## STATED EXERCISE 1:
In the SQLite FAQ section quoted in the email below, including its heading, list every number written in digits.

----------------------------------------

Posted by David Glasser <gl...@davidglasser.net>.
On Thu, Oct 8, 2009 at 2:48 PM, Bert Huijben <be...@qqmail.nl> wrote:
> On Thu, Oct 8, 2009 at 10:47 PM, David Glasser <gl...@davidglasser.net> wrote:
>
>> (This is making the assumption that a series of N non-transaction
>> SQLite INSERT statements (which is to say, a series of N implicit
>> transactions) is as efficient as one transaction with N INSERTs.
>> Maybe it isn't; I'm not sure.  Getting it out of the FSFS write lock
>> would still be good, though.)
>
> This is answered in http://www.sqlite.org/faq.html#q19. It isn't as fast:
>
> --------------
> (19) INSERT is really slow - I can only do few dozen INSERTs per second
>
>   Actually, SQLite will easily do 50,000 or more INSERT statements
> per second on an average desktop computer. But it will only do a few
> dozen transactions per second. Transaction speed is limited by the
> rotational speed of your disk drive. A transaction normally requires
> two complete rotations of the disk platter, which on a 7200RPM disk
> drive limits you to about 60 transactions per second.
>
>   Transaction speed is limited by disk drive speed because (by
> default) SQLite actually waits until the data really is safely stored
> on the disk surface before the transaction is complete. That way, if
> you suddenly lose power or if your OS crashes, your data is still
> safe. For details, read about atomic commit in SQLite..

----------------------------------------

## STATED EXERCISE 2:
Copy every line of the entries below word for word.

## RECORDS FOR THIS TASK:
----------------------------------------

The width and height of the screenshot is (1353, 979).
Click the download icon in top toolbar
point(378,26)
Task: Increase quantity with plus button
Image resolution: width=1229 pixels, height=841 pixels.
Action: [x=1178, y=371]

----------------------------------------

## CORRECT ANSWER 1:
19, 50,000, 7200, 60

## CORRECT ANSWER 2:
The width and height of the screenshot is (1353, 979).
Click the download icon in top toolbar
point(378,26)
Task: Increase quantity with plus button
Image resolution: width=1229 pixels, height=841 pixels.
Action: [x=1178, y=371]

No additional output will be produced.